Les raz-de-marée populaires se poursuivent de vendredi en vendredi dans toutes les grandes villes algériennes. Toujours aussi joyeux, décontractés et pacifiques, les manifestants font preuve d’une ironie mordante à l’égard du « système » dont ils exigent sans se lasser la fin. Tout comme si le peuple algérien avait retrouvé son identité dans la rue et la contestation. Signe des temps qui ont changé, il n’est plus question pour les jeunes algériens d’aller construire leur vie ailleurs, mais de construire leur pays. L’idée de la libération de l’Algérie une deuxième fois est dans l’air !
Incapable de reprendre la main, le système lâche du lest. Il a aujourd’hui limogé le directeur de la télévision nationale, dont les salariés manifestaient pour la troisième fois devant le siège en s’opposant à la censure et en réclamant une télévision « libre et démocratique ».
Les journalistes ne sont pas seuls à manifester sans attendre les grands rendez-vous hebdomadaires. Les avocats, les architectes, les employés communaux, les vétérinaires et les magistrats de la Cour des comptes sont eux aussi descendus dans la rue la semaine passée.
On s’agite beaucoup dans les rangs d’une opposition très divisée et totalement marginalisée au sein d’un mouvement où elle ne joue aucun rôle. Des plans sont proposés, mais ils n’ont aucun point d’appui. C’est du côté de l’armée, la colonne vertébrale du pays, qu’il faut attendre du nouveau.
Le général Ahmed Gaïd Salah, chef d’état-major de l’armée algérienne, vice-ministre de la Défense et jusqu’alors fervent partisan de Bouteflika, a prononcé le 10 mars dernier un discours dont les mots étaient pesés. Il n’était plus question comme précédemment « des appels anonymes douteux, prétendument en faveur de la démocratie visant à pousser les Algériens vers l’inconnu », ni du repoussoir du retour aux années de la guerre civile de 1992 à 2002.

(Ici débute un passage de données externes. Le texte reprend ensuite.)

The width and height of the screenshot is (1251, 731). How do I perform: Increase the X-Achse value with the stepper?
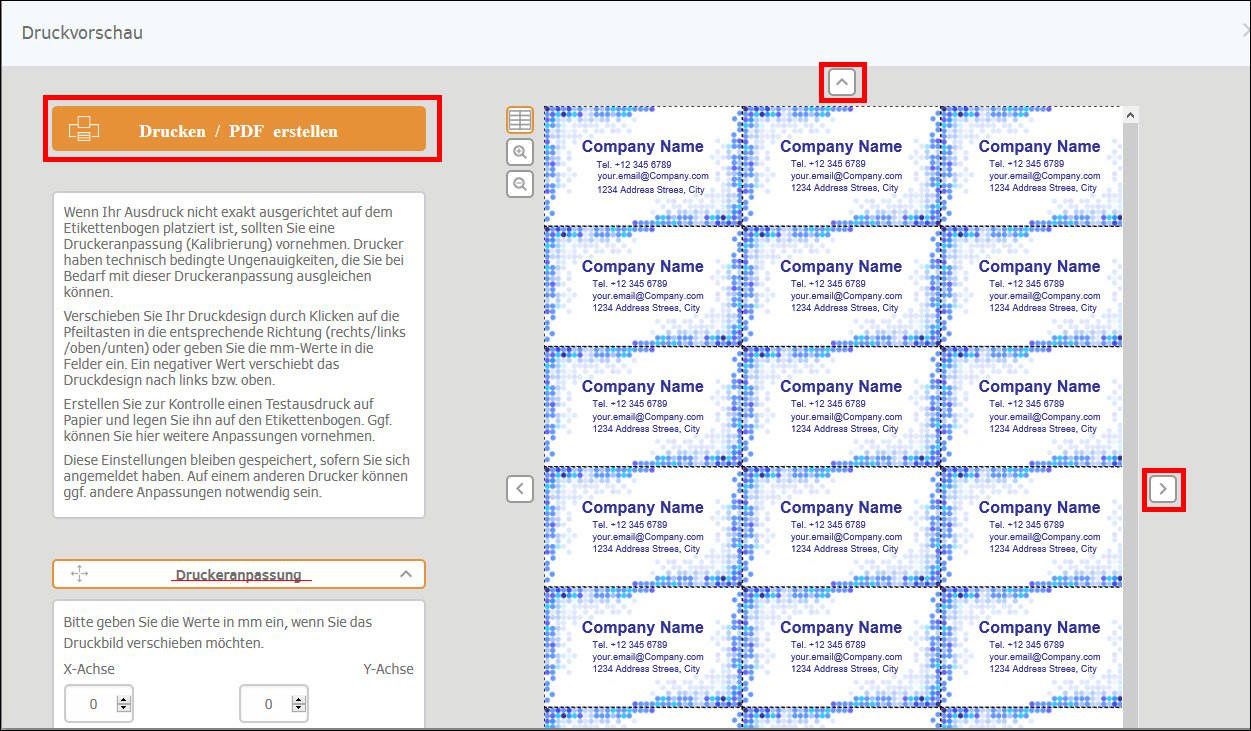(x=124, y=698)
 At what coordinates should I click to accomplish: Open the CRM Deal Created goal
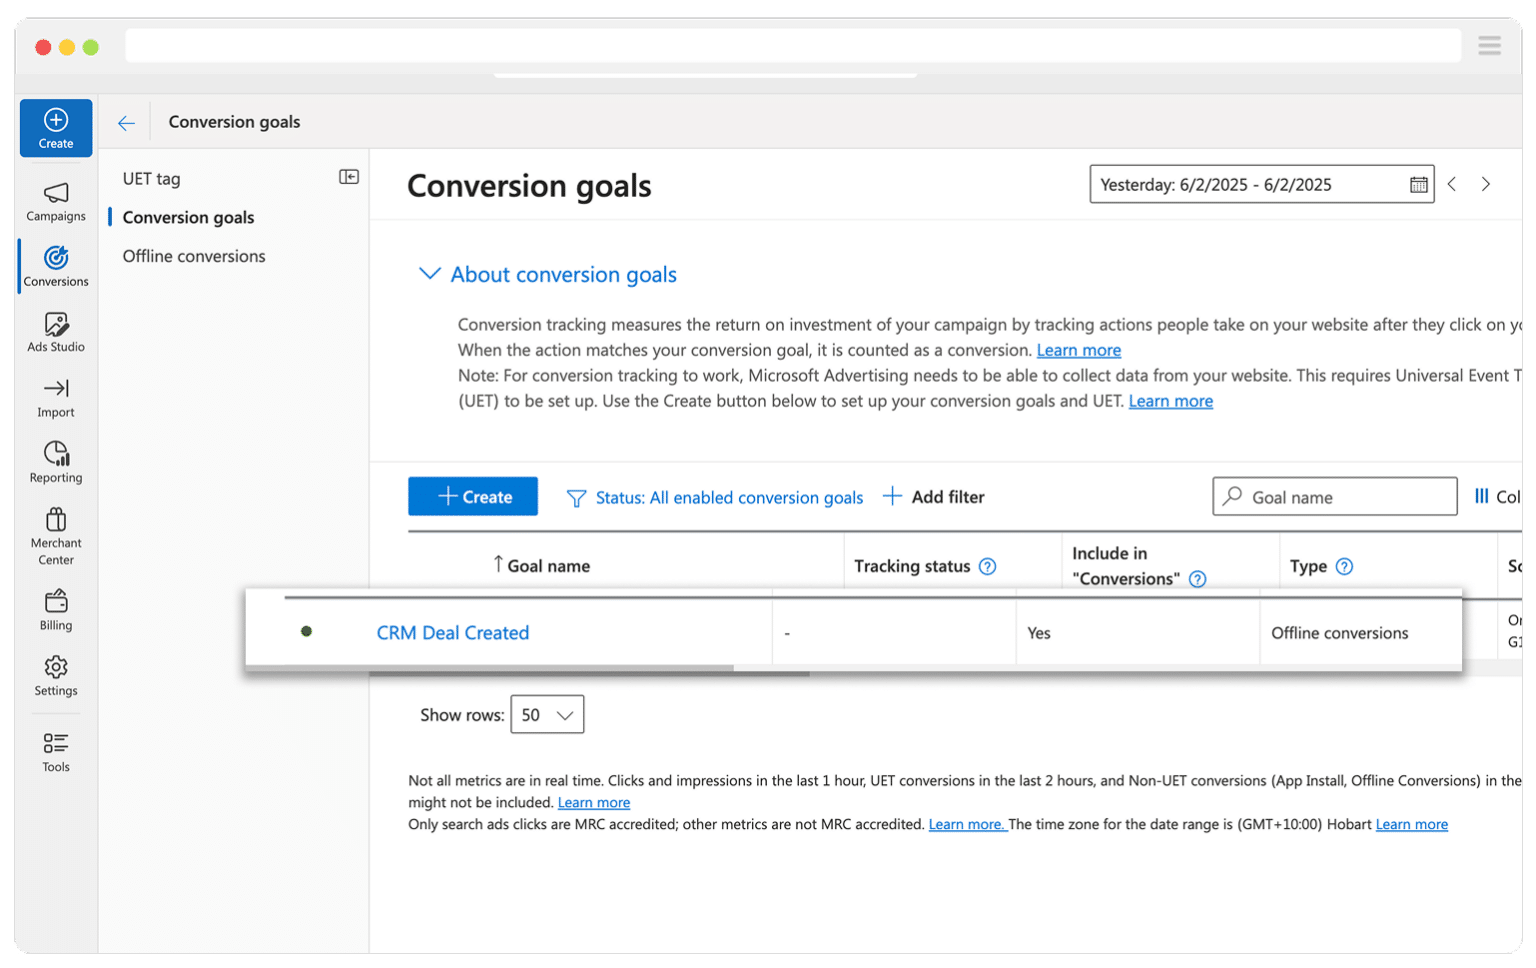(x=453, y=632)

Dorénavant, le général « partage avec le peuple algérien les mêmes valeurs et principes ». Entre le peuple et son armée (…) tous les fondements d’une vision unique du futur de l’Algérie se rejoignent » a-t-il ajouté, en se gardant bien de donner la sienne. Dans son discours, il a omis toute référence à son mentor Bouteflika et au rôle que celui-ci se propose de jouer s’il est bien l’auteur de la lettre qui lui est attribuée.
Certes, l’armée algérienne n’est pas la Gendarmerie nationale par laquelle le système « tenait » le pays, qui est susceptible de mener toutes les répressions. Placée au centre du jeu, elle représente une grande inconnue. Mais est-elle prête à assumer le pouvoir, quel habillage peut-elle sinon trouver, et pour mener quelle politique ? Les beaux jours de la rente pétrolière sans partage sont finis.